Encountered NCCL communicator error while using multi GPU training

Hi, I encountered the following error while training using 2 GPU:
“RuntimeError:NCCL communicator was aborted on rank 1.”
When I switched to 1 GPU training, the error disappeared. Can anyone help me with this?
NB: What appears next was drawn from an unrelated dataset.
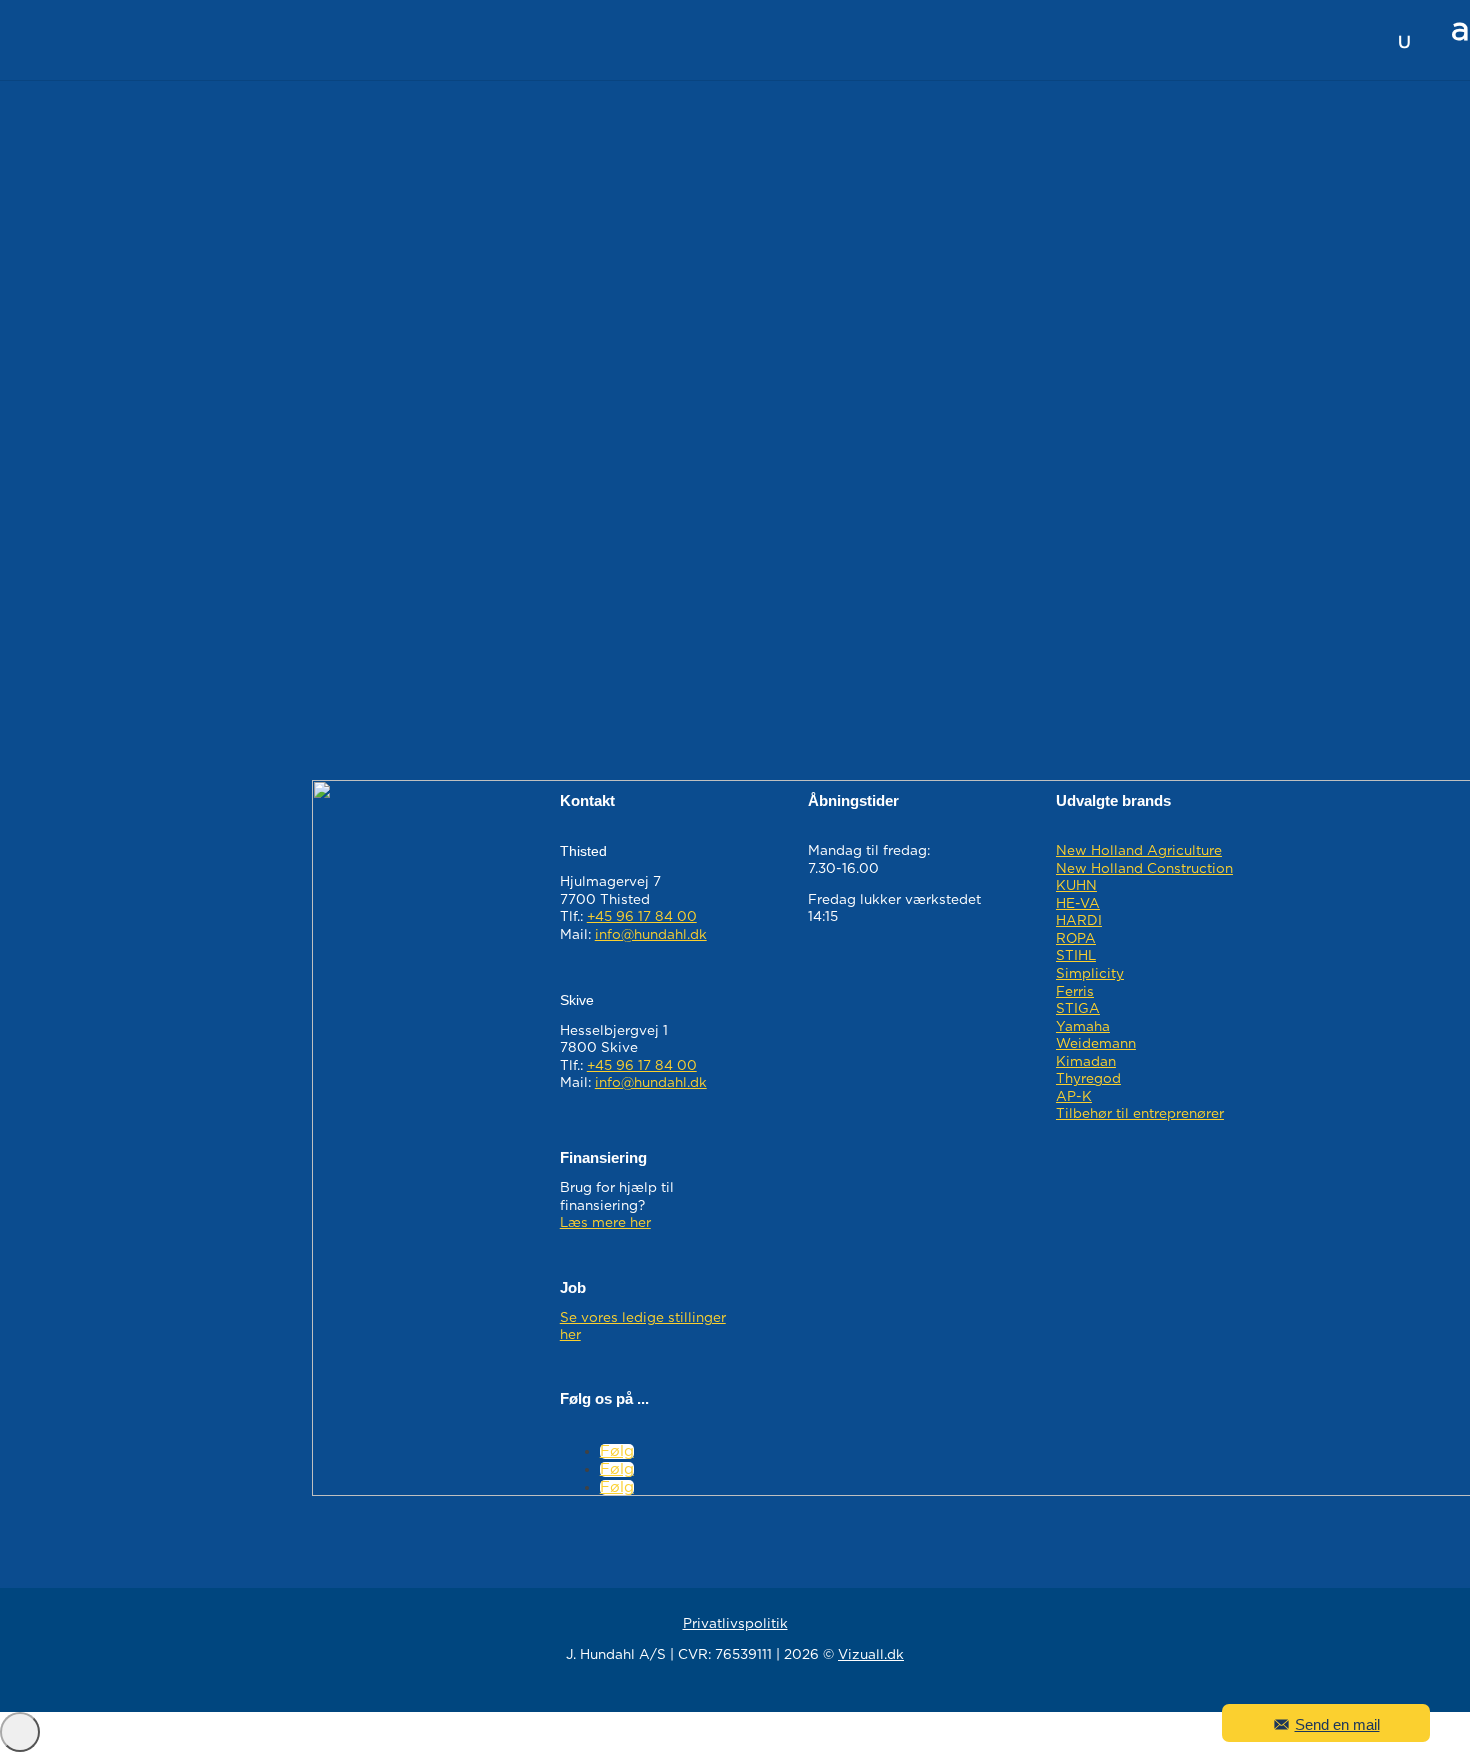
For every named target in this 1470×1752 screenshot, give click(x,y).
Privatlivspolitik (735, 1624)
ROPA (1076, 939)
I have trained other cases with both 2 GPUs and 1 GPU successfully, but encountered this problem when I added a new input parameter into the network.

The error file is:
Traceback (most recent call last): File "/home/users/*/*/*/Case.py", line 471, in run slv.solve() File "/usr/local/lib/python3.10/dist-packages/modulus/sym/solver/solver.py", line 173, in solve self._train_loop(sigterm_handler) File "/usr/local/lib/python3.10/dist-packages/modulus/sym/trainer.py", line 664, in _train_loop dist.reduce(loss, 0, op=dist.ReduceOp.AVG) File "/usr/local/lib/python3.10/dist-packages/torch/distributed/distributed_c10d.py", line 145, in wrapper return func(*args, **kwargs) File "/usr/local/lib/python3.10/dist-packages/torch/distributed/distributed_c10d.py", line 2074, in reduce work = default_pg.reduce([tensor], opts) RuntimeError: NCCL communicator was aborted on rank 1.